State of the art descriptions of Agile best practices generally focus on process enhancement within a single, co-located team. And certainly there are enough new concepts to stay busy within that simple team layout. But in reality, EIS development in single team, single location team configuration are rare. Most enterprise development today involves multiple teams, distributed across multiple locations and time zones, with dependency on one or more vendors. How do the established concepts of Agile (and other modern SDLC) scale to address the complexities of these real-world team structures?
A large number of factors contribute to the complexity of highly distributed team development. One key factor is that different teams evolve different adaptations of Agile, and may not even be Agile in the first place. Several important authors discuss agile best practices for distributed teams, including Mike Cohn in Succeeding With Agile. Generally the recommendation is simple: Don’t distribute if you can avoid it.
One thing is certain: there is value in highly distributed development when executed well. 24 hour working cycles, risk mitigation, capability specialization, and economics. These trends are here to stay and will increase over time.

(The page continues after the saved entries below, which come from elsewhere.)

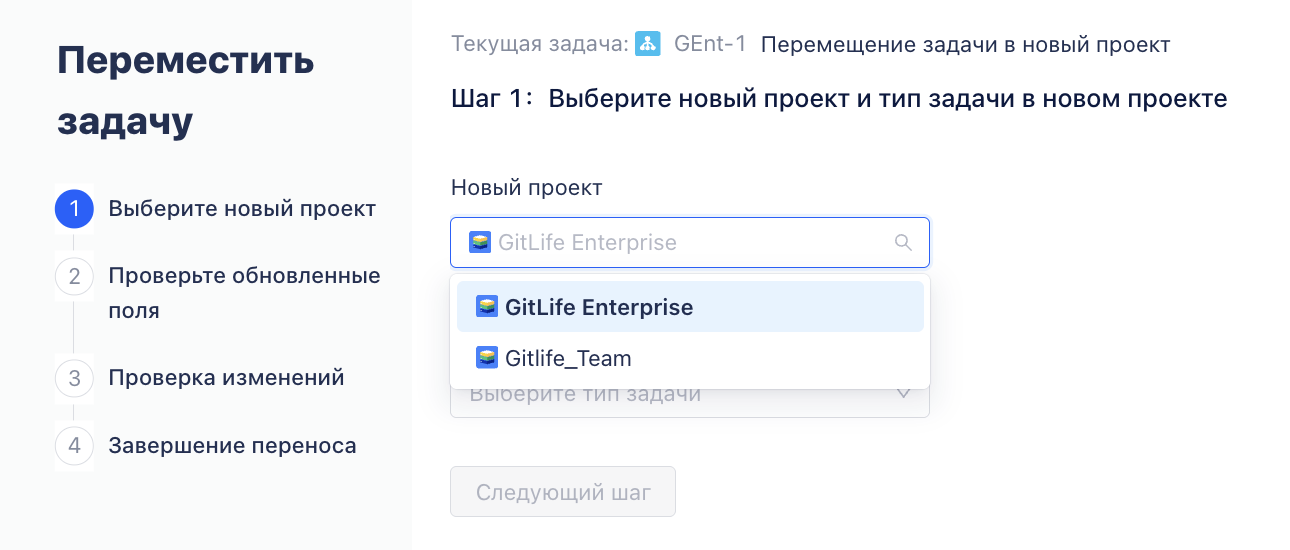The image size is (1290, 550).
Task: Go to 'Выберите новый проект' step
Action: pos(242,209)
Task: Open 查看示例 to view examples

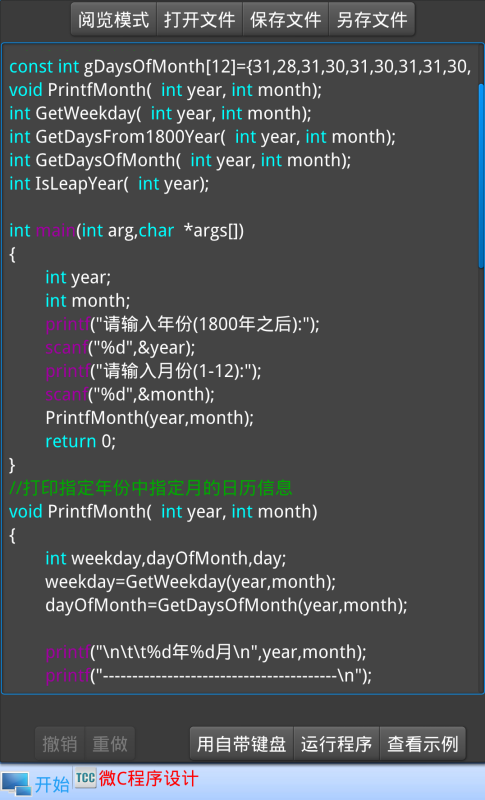Action: click(423, 744)
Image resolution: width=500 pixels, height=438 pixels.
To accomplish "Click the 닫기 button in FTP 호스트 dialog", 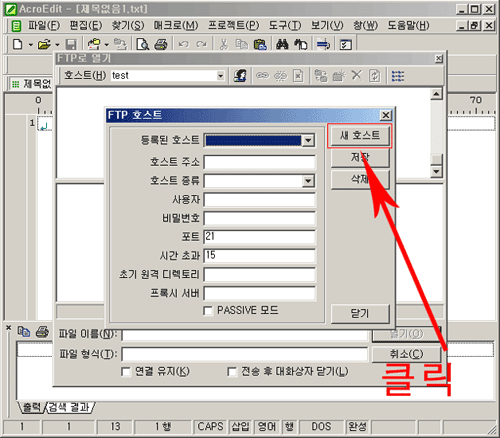I will pyautogui.click(x=360, y=313).
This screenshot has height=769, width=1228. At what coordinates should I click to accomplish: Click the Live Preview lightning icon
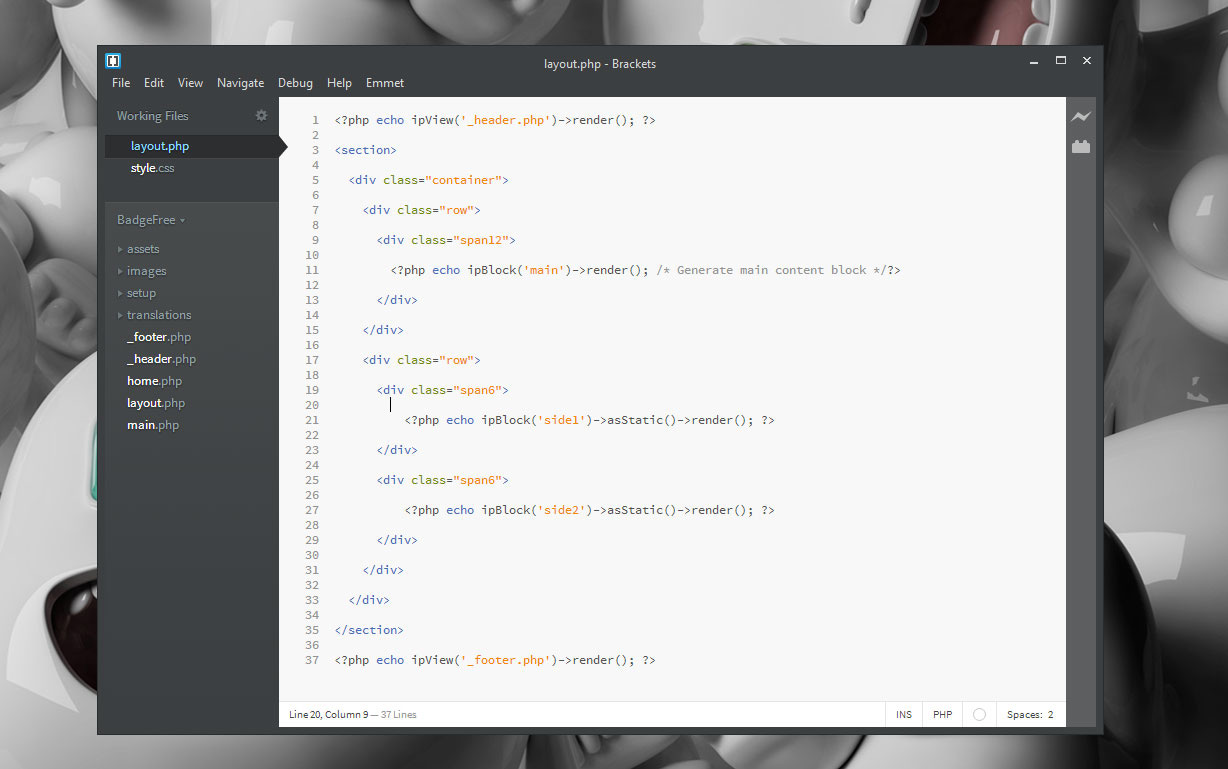[x=1080, y=117]
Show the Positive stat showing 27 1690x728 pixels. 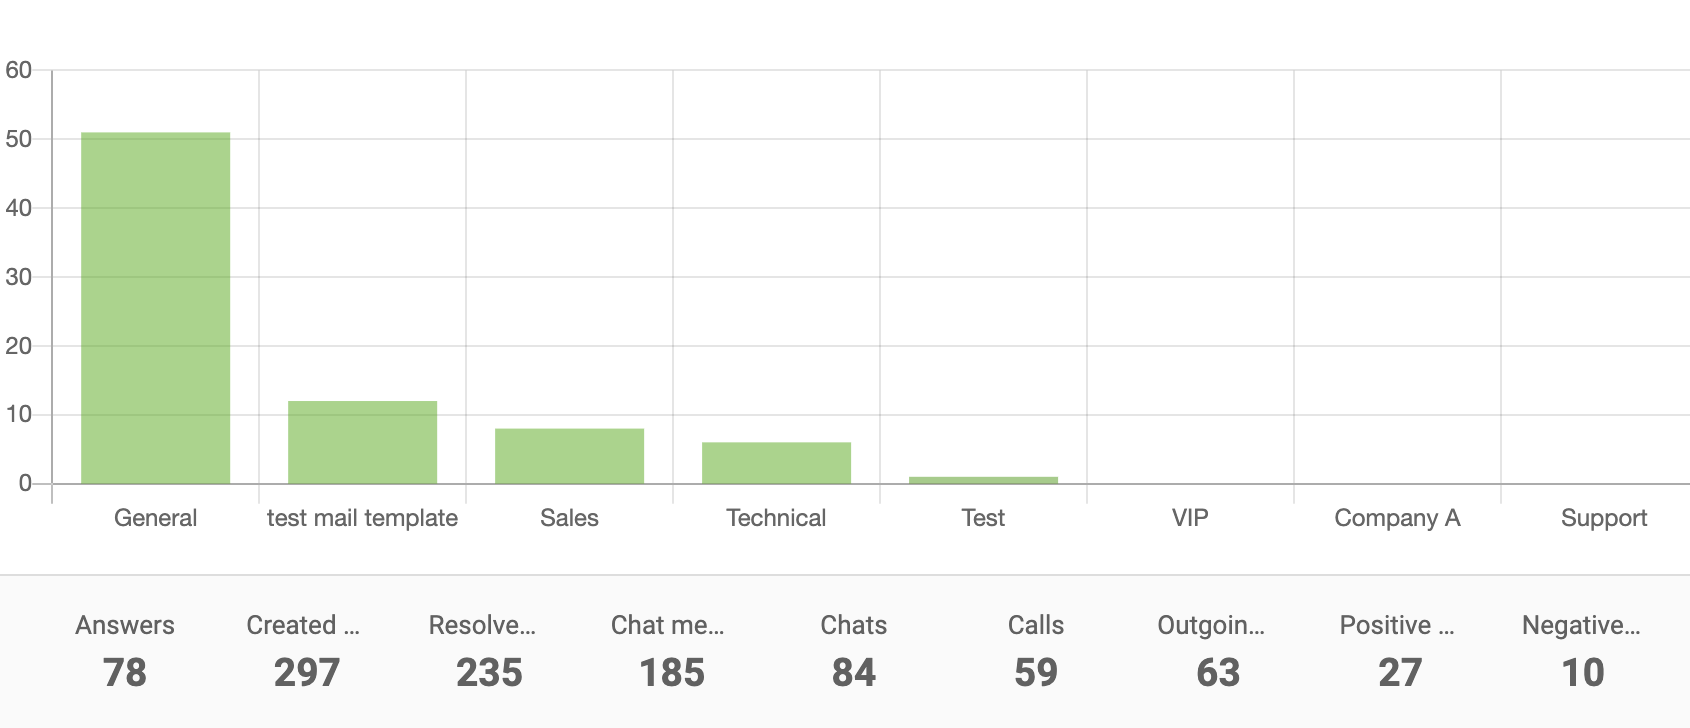coord(1400,651)
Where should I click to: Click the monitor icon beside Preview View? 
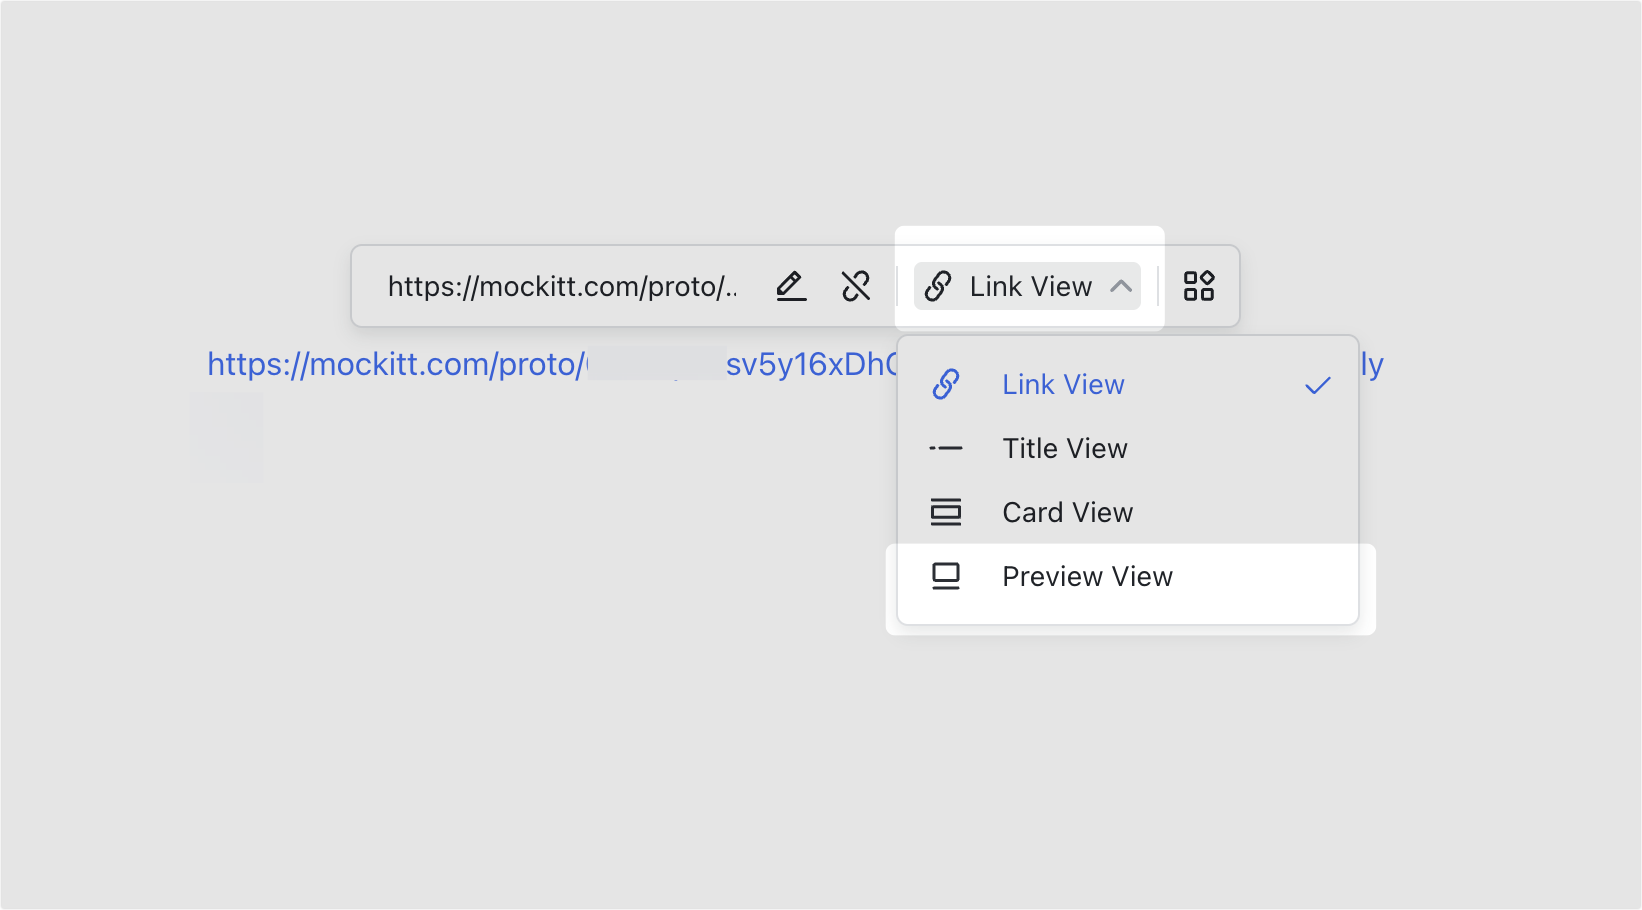946,575
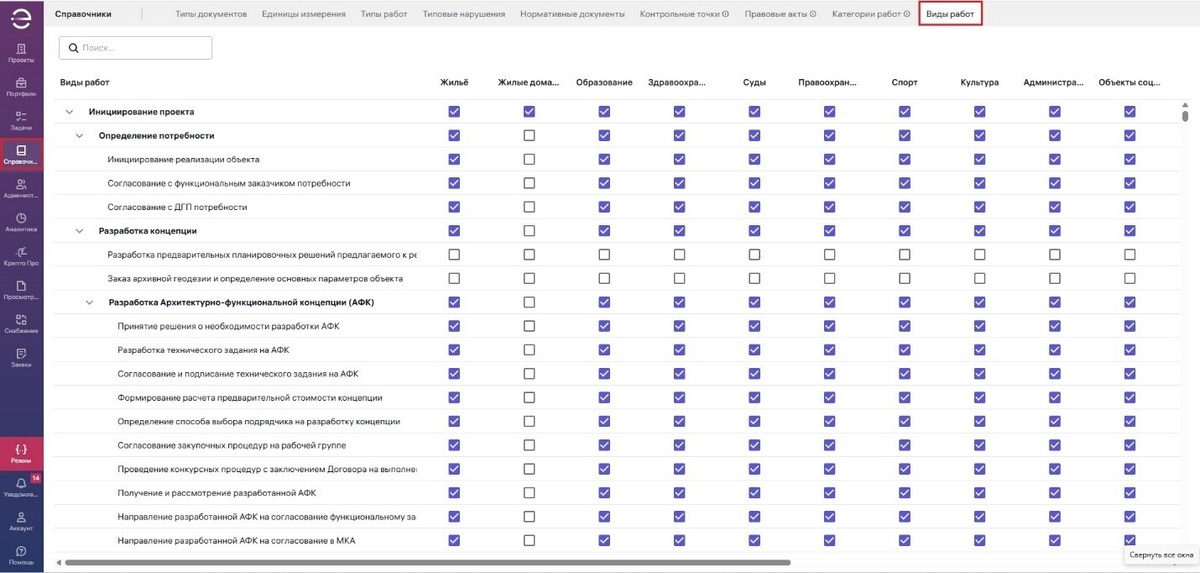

What are solutions and best practices for distributed, cross-vendor execution teams? I will share my experience in upcoming posts. I’m certain that Agile and other leading-edge SDLC will continue to expand and mature to include these scenarios, and this evolution is happening right now. SAFE makes some inroads but is not yet the answer. One thing is certain, these new areas of practice will lead to tremendous gains in efficiency since the potential for leveraging distributed teams is high.